The Psychology of Marketing: Part 3
How often have you done something and then wondered what pushed you in that direction? Towards one brand over another. Perhaps you’d seen the brand before or conformed to the expectations of the situation, or maybe you wanted to repay someone for their help previously. Or perhaps it just seemed like a really great deal. Something influenced your decision to sway towards that particular option over another. Psychologists have made it their life’s work to define what that may be, and the theory lying behind it. Marketing teams can learn a lot from the psychological phenomenon’s which occur in everyday life, and how they can boost any marketing strategy.
Consider first, the effect of priming. When exposure to one stimulus affects your response to a subsequent stimulus. Resulting from the activation of particular associations, it’s all about creating links. For example, if someone was shown the word ‘Yellow’, they would recognise the word ‘banana’ far faster because the two words are so closely associated in memory.
But priming isn’t all about word association, it can also influence later behaviour. Studies have found that talking to a consumer about a particular aspect of a product, rather than the product itself, can cause the buyer to purchase the product better suited for that aspect.

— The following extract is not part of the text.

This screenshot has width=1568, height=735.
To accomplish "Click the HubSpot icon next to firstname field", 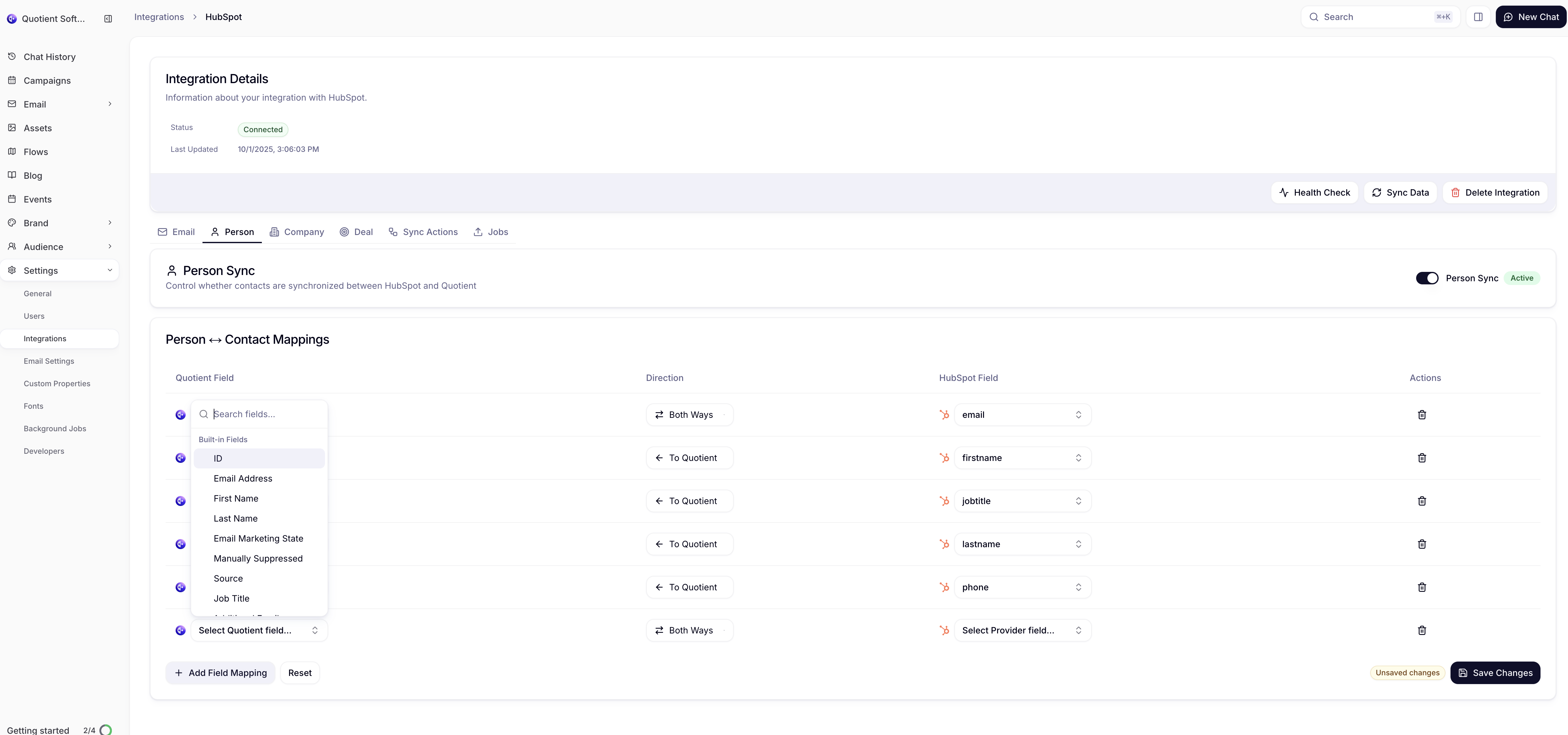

Marketing Application: Using subtle priming techniques you can create links and associations with your brand, helping leads remember key information, and perhaps even influence their buying behaviour down the line. By discussing and promoting principles related to your brand, will prime them towards investing in a company which can provide that service. For example, our sales team may discuss the benefit of a CRM integration, and then down the line, the prospect is likely to seek out a platform which is best suited for this.
You’ll likely have been a victim of reciprocity without even realising. Introduced by Cialdini in his book ‘Influence: The Psychology of Persuasion’, the reciprocity principle refers to the desire to ‘return the favour’. When you do something nice for someone, they’ll likely want to do something nice for you back. So how have you succumbed previously? Ever got a mint with your bill at a restaurant? Yep, well it turns out the more mints provided, the higher the tip tends to be.
Marketing Application: Offer something of value to your leads. Think of an Expo. Everyone is giving away something, whether it’s a pen or a cuddly toy. You feel obliged to at least talk to the company before taking the item offered. Implement this principle across your marketing and sales strategies. It can be as easy as offering an expert opinion in the form of a guide or whitepaper. Just make sure you’re offering something first before expecting anything in return.
When you have a strong desire for something to be true, you often search for, interpret and recall information in a way which supports your belief. So essentially, you will remember the information you favour and discard the information which suggests the contrary. This disjointed rationale can be the encouragement needed to convince a lead of the benefit your brand can provide.
Marketing Application: When you know your customers, you can focus on what they are looking to get from you. Once you’ve started the conversation, prove how excellent your brand is in this particular aspect. Provide examples to support how you can achieve the aims of your leads. Then, once they’ve started considering you as the answer for their needs, they will look for every other reason which supports this decision.
Considering how you structure your conversations can influence how your lead will respond. Gearing up by discussing a particularly great aspect of your marketing can make your lead look out for it in their considerations. And offering something of value will make them far more responsive. Try adding some theory into your discussions, and follow up with a purl to track where your leads interests point.